● WORK INSTRUCTION:
Produce a verbatim copy of the following records, leaving out all pictures.
____
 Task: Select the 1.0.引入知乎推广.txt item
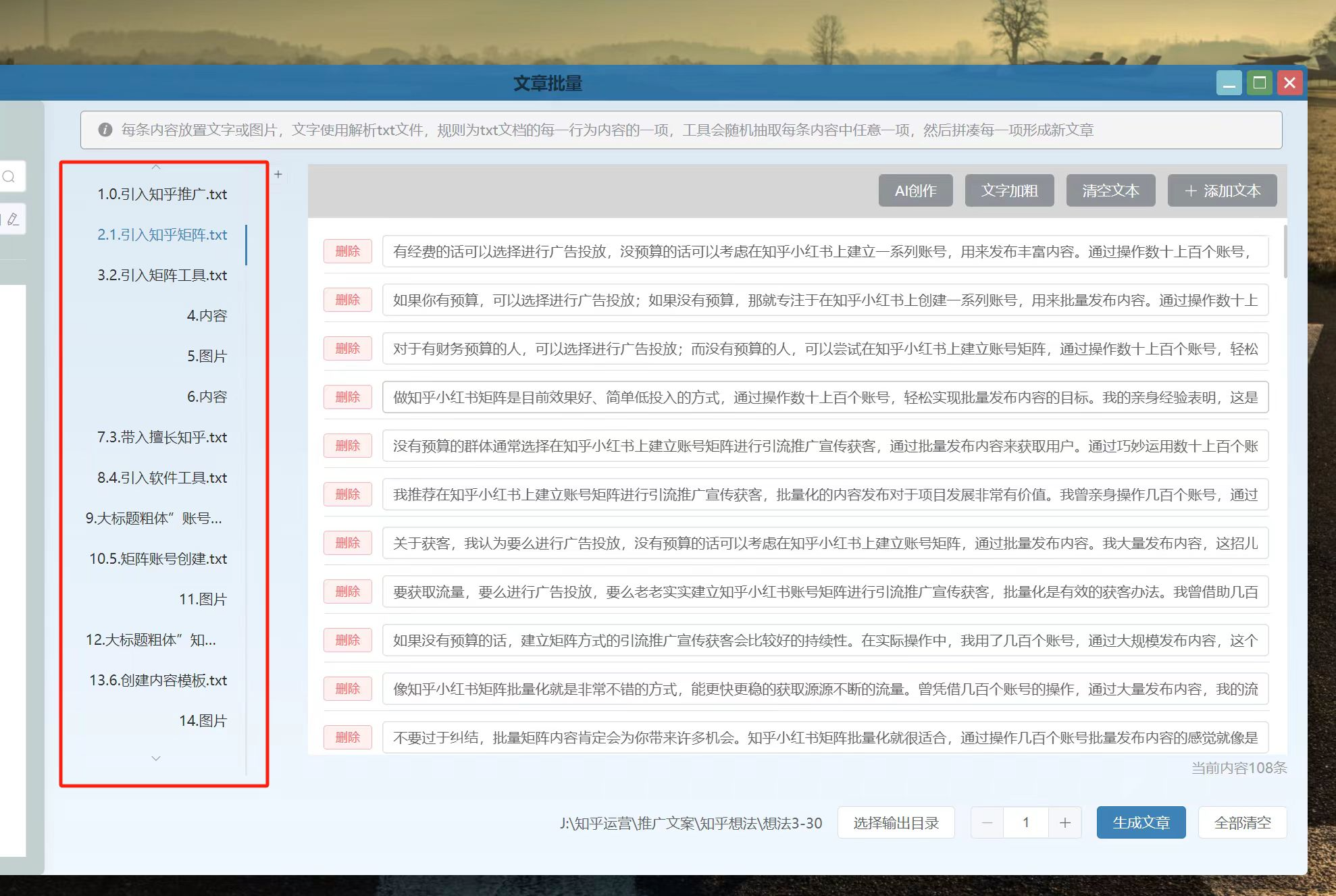(x=162, y=194)
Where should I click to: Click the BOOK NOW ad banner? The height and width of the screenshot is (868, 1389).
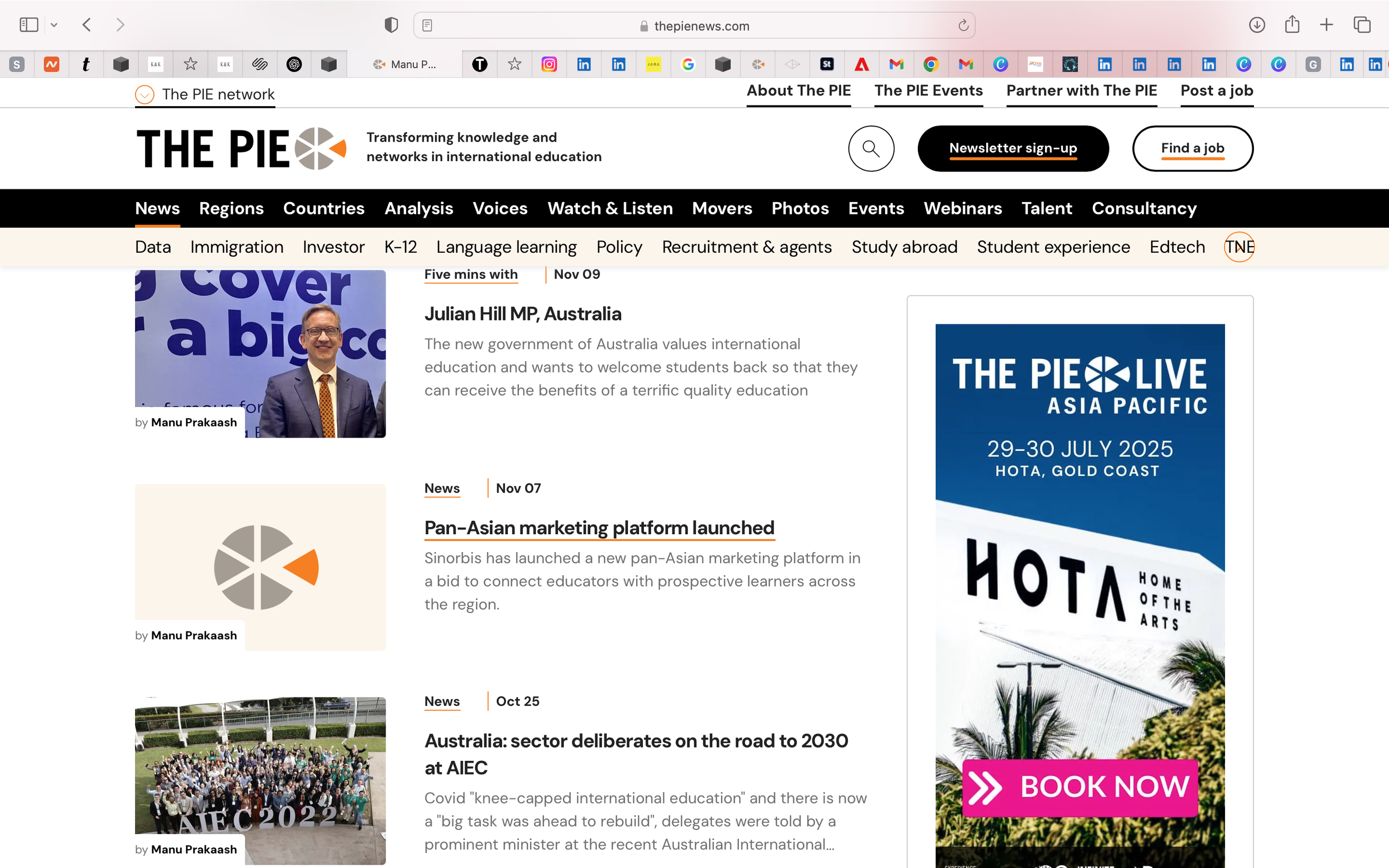point(1080,787)
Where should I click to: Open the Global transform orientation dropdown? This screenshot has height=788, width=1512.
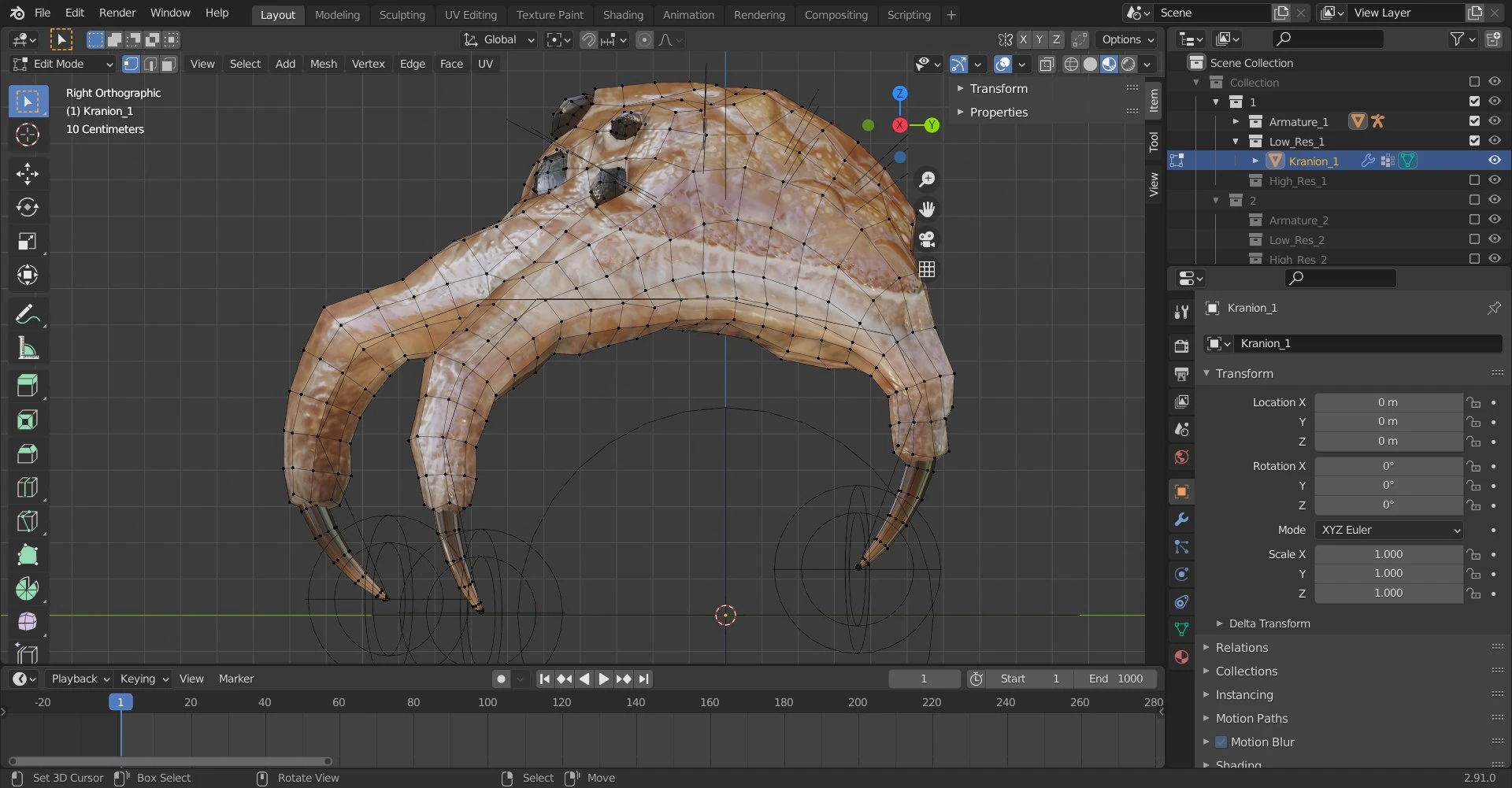click(498, 39)
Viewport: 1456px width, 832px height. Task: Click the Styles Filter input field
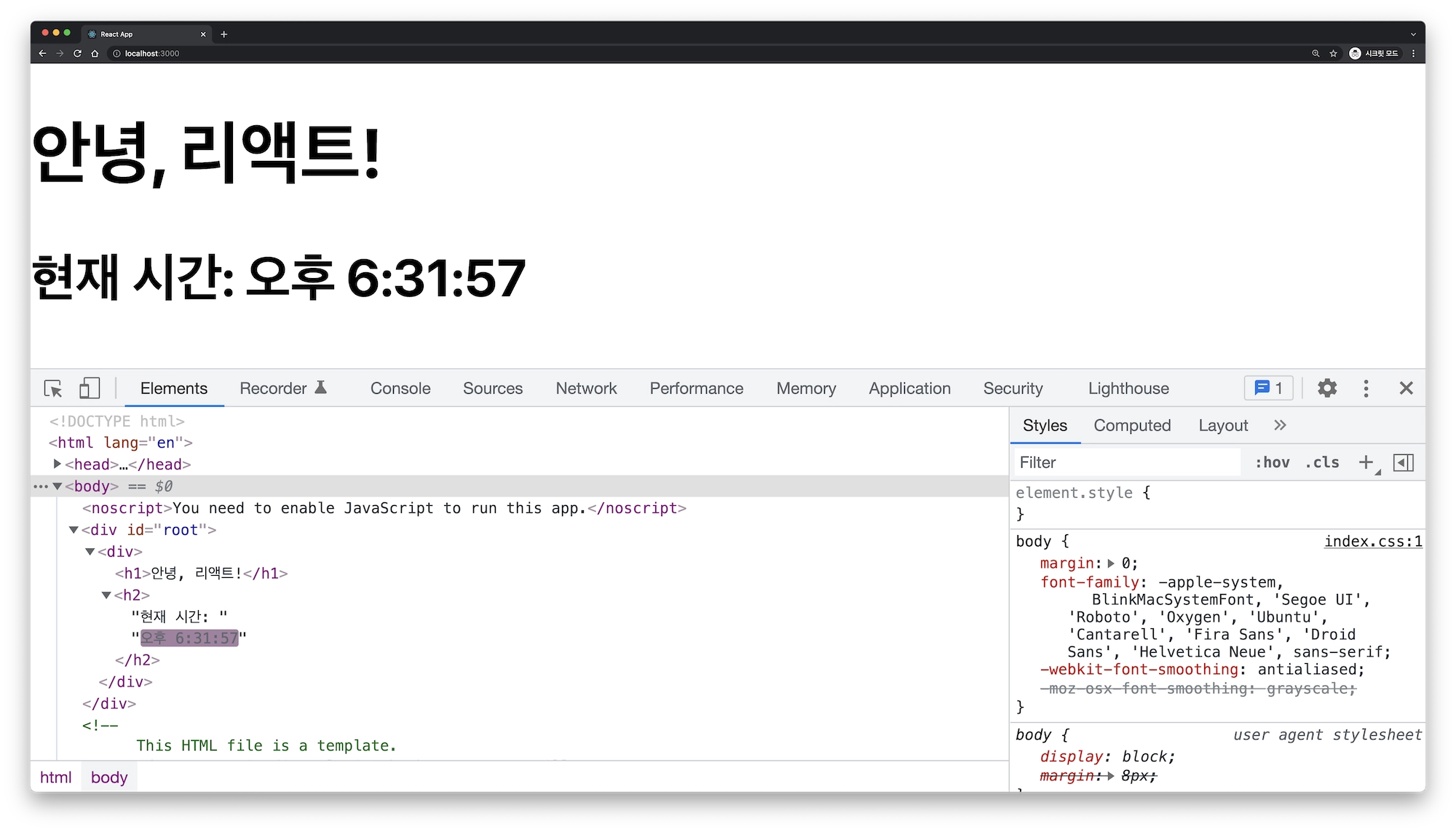[x=1125, y=462]
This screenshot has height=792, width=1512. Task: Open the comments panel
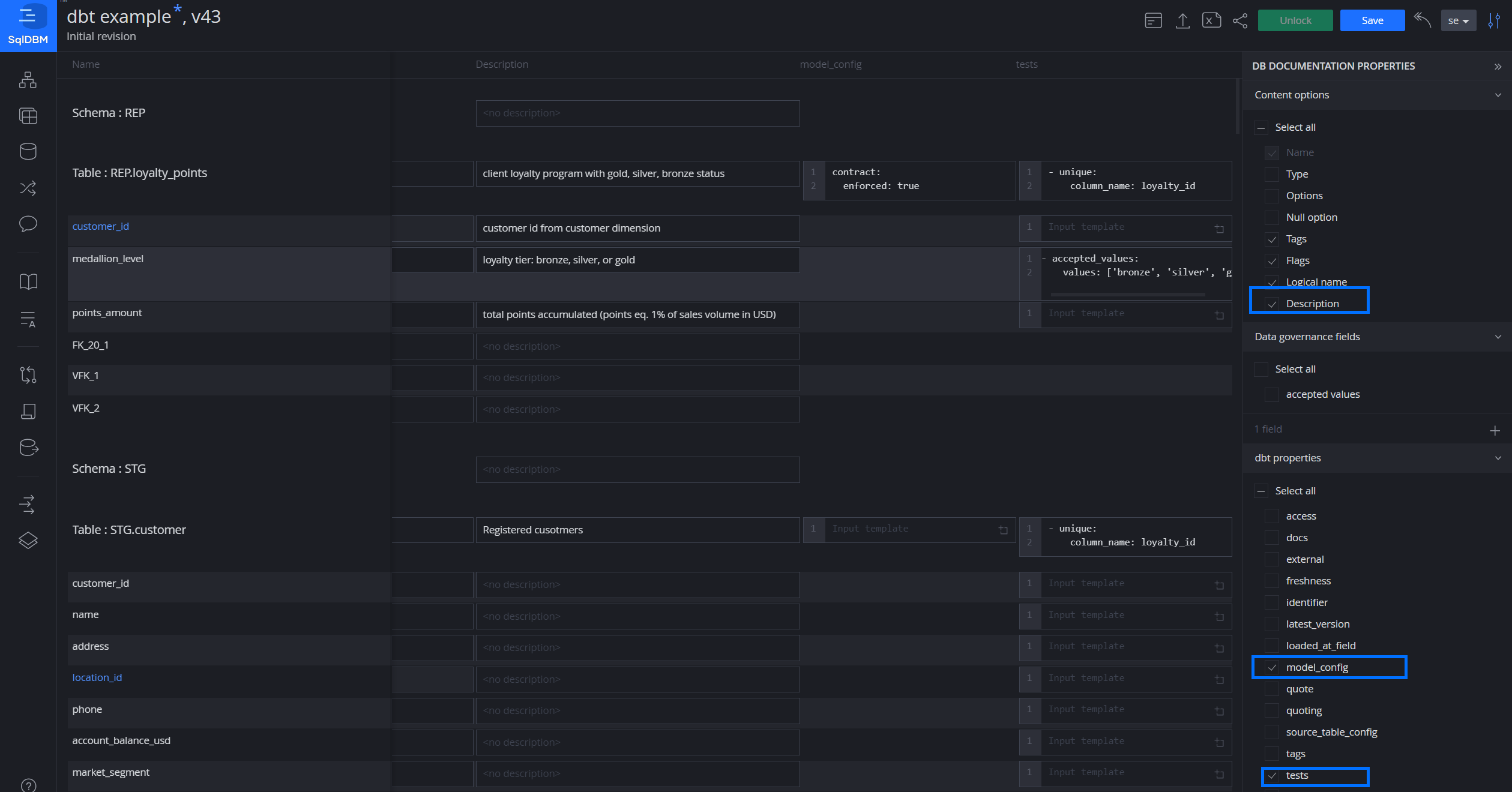[x=28, y=224]
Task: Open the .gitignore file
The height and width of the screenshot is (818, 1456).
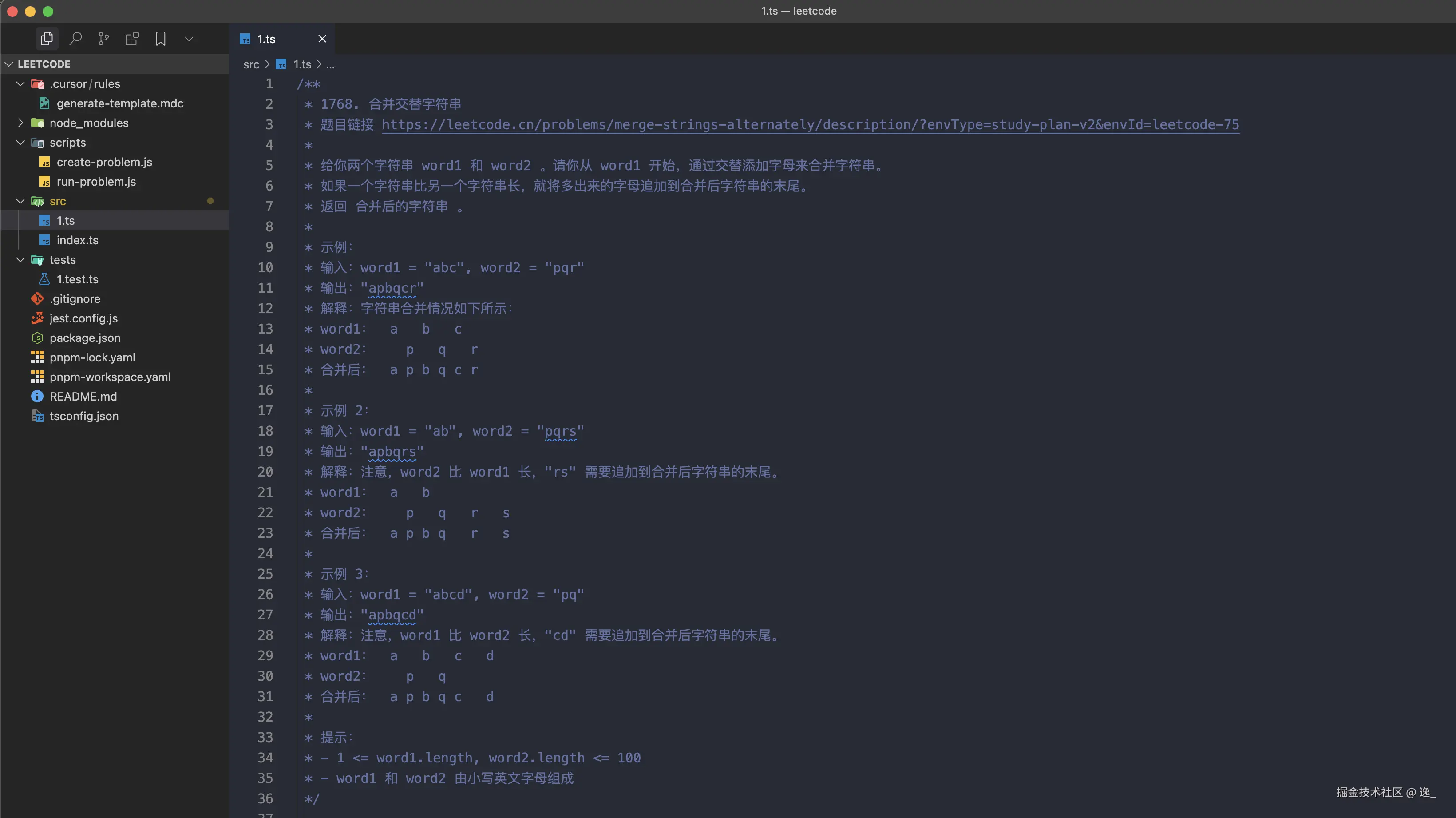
____
● TASK OUTPUT:
 Task: Select the 1.0.引入知乎推广.txt item
(x=162, y=194)
Where should I click to: Click the BOOK NOW ad banner? The height and width of the screenshot is (868, 1389).
point(1080,787)
Where should I click to: Open the Global transform orientation dropdown? This screenshot has height=788, width=1512.
click(498, 39)
Viewport: 1456px width, 832px height. Task: Click the Styles Filter input field
[x=1125, y=462]
This screenshot has height=792, width=1512. Task: Open the comments panel
[x=28, y=224]
Task: Open the .gitignore file
The height and width of the screenshot is (818, 1456).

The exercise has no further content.